Corrigé 1. après qu’on lui a expliqué la situation. 2. Après qu’elle eut fini sa lecture, elle éteignit la lampe. 3. après que la pluie a cessé. 4. Après qu’ils eurent signé le contrat, la fête commença. 5. après que l’orateur eut conclu. 6. après que je lui ai dit au revoir. 7. Après qu’il eut obtenu son diplôme, il chercha un emploi. 8. après que tu as dormi quelques heures. Dans chaque phrase, le mode est l’indicatif (passé composé ou passé antérieur), jamais le subjonctif. |
Après que : les trois réflexes à garder
Pour trancher sans hésiter la question « après que : indicatif ou subjonctif », trois réflexes suffisent. Ils se renforcent l’un l’autre et couvrent tous les cas.
Le réflexe du sens : ce qui est « après » un fait suppose ce fait accompli, donc réel → indicatif, jamais subjonctif.

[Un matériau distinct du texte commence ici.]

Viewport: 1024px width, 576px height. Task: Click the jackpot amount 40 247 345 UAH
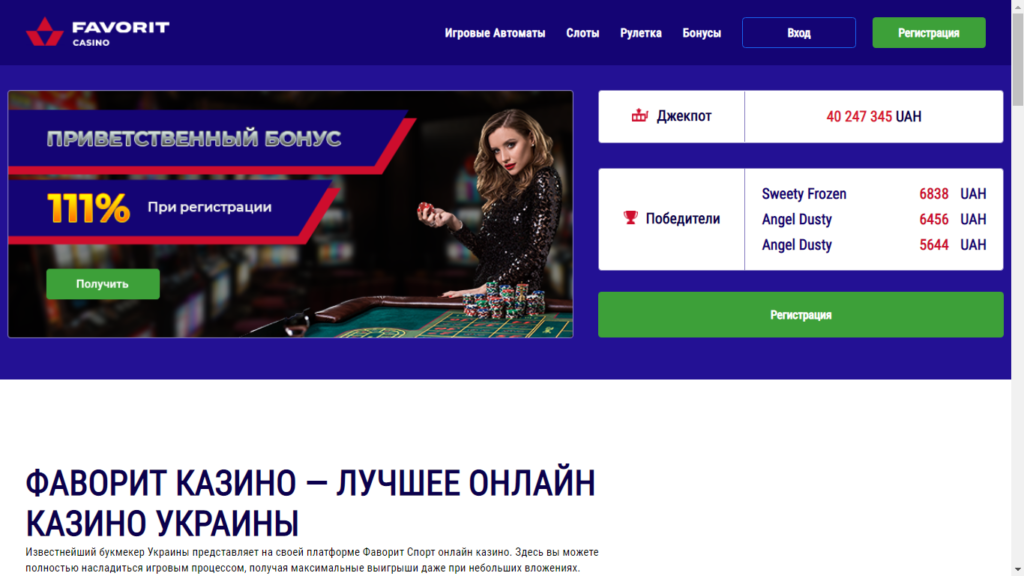(x=873, y=116)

Le réflexe du couple : « avant que » + subjonctif (à venir) ; « après que » + indicatif (accompli). Ne pas contaminer l’un par l’autre.
Le réflexe du remplacement : substitue « une fois que » à « après que » ; si « ait / soit » sonne faux, c’est l’indicatif qu’il faut.

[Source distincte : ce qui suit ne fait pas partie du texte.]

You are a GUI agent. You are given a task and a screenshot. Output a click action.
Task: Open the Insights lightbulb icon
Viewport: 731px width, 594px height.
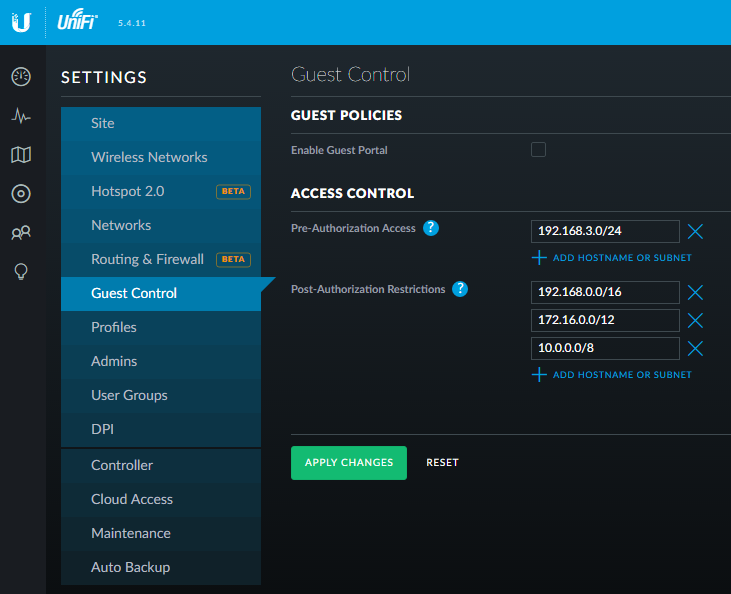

Avec ces trois automatismes, plus besoin de deviner. Le sens même de la locution impose l’indicatif, et le test de « une fois que » lève tout doute résiduel. La faute « après qu’il soit parti » devient alors immédiatement repérable.
Conclusion
Après que appelle l’indicatif, un point c’est tout : « après qu’il est parti », « après qu’elle a fini », « après qu’il eut terminé ». La règle découle du sens : ce qui vient « après » un événement suppose que cet événement a réellement eu lieu, et le réel se dit à l’indicatif. Le subjonctif « après qu’il soit parti », si fréquent soit-il, naît d’une contamination par « avant que », qui, lui, exige bien le subjonctif parce qu’il vise une action non encore réalisée. Garde en tête le couple « avant que / subjonctif » et « après que / indicatif », teste au besoin avec « une fois que », et la faute la plus répandue de la langue française n’aura plus prise sur tes écrits.